Overview

Placebo-controlled Trial With Nasonex for Nasal Obstruction Secondary to Adenoids Hypertrophy in Children (P04367)(TERMINATED)

Status:
Terminated

Trial end date:
2009-10-01

Target enrollment:
0

Participant gender:
All

Summary

This is a randomized, double-blind, placebo-controlled study to document the long-term effect of treatment with mometasone furoate nasal spray in moderate to severe adenoids hypertrophy as reflected by the need for removal of the adenoids within one year of the treatment regimen. Subjects will be assigned treated with either mometasone furoate nasal spray or placebo for 3 months. Subjects will be followed for an addition 12 months.
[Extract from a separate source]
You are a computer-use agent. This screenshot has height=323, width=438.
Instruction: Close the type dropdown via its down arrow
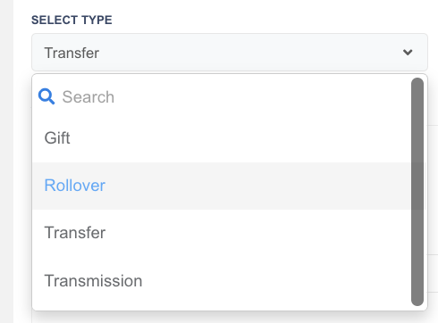(408, 53)
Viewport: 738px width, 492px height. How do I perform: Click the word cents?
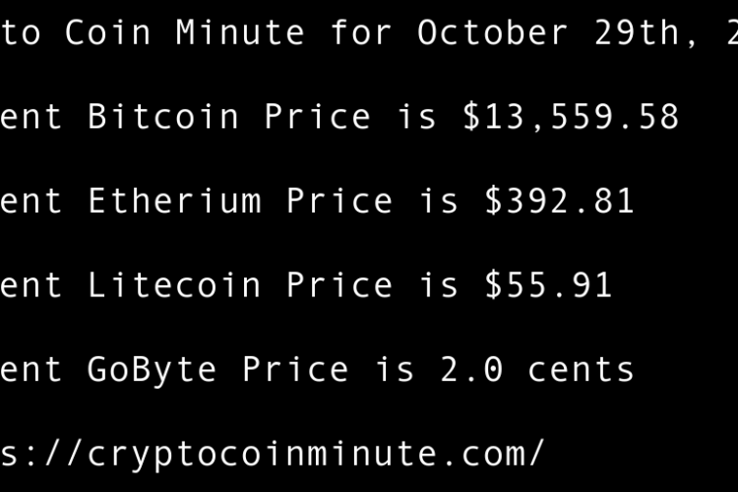pos(582,370)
Serious AEs will be followed starting first dose-till 30 days after study treatment period completion. This study was terminated - Please see "P04367 - Lebanon"

Phase:

Phase 4

Accepts Healthy Volunteers?

Details

Lead Sponsor:

Merck Sharp & Dohme Corp.

Treatments:

Mometasone Furoate

Criteria

Inclusion Criteria:

- Should be between 2 and 11 years.

- Should have nasal obstruction for at least 3 months.

- Should have evidence of adenoids hypertrophy by nasopharyngoscopy, which cause >50%
obstruction of the posterior choanae.

- May have concomitant allergic rhinitis, by history, & and specific blood studies;
however, the symptoms should be under control during the study period.

Exclusion Criteria:

- Patients with less than 50% obstruction of the post choanae.
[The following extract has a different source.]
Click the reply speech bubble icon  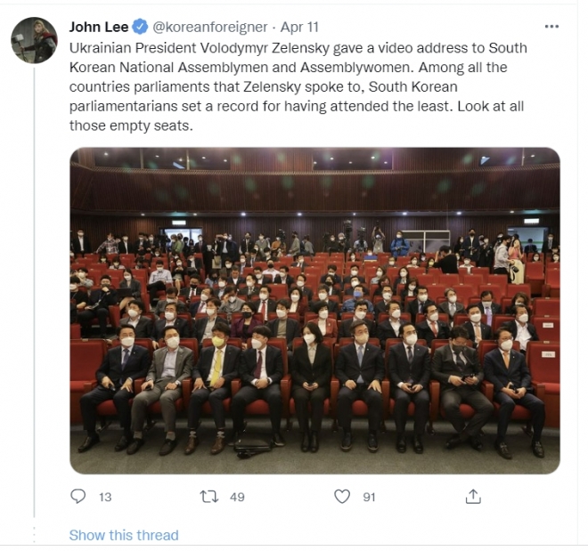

- Patients with history of recurrent epistaxis or immunodeficiency.

- Patients with severe septal deviation.

- Patients with unilateral or bilateral choanal atresia, large nasal polyps or any nasal
mass.

- Known allergy to the drug.

- Presence of chronic otitis media defined as: otorreha + perforation (concomitant
otitis media with effusion, or recurrent otitis media are not excluded).

- Cystic fibrosis & other causes responsible for nasal obstruction.

- Infection (ie; sinusitis).

- History of recent surgery or trauma to nose, unless all wounds have healed.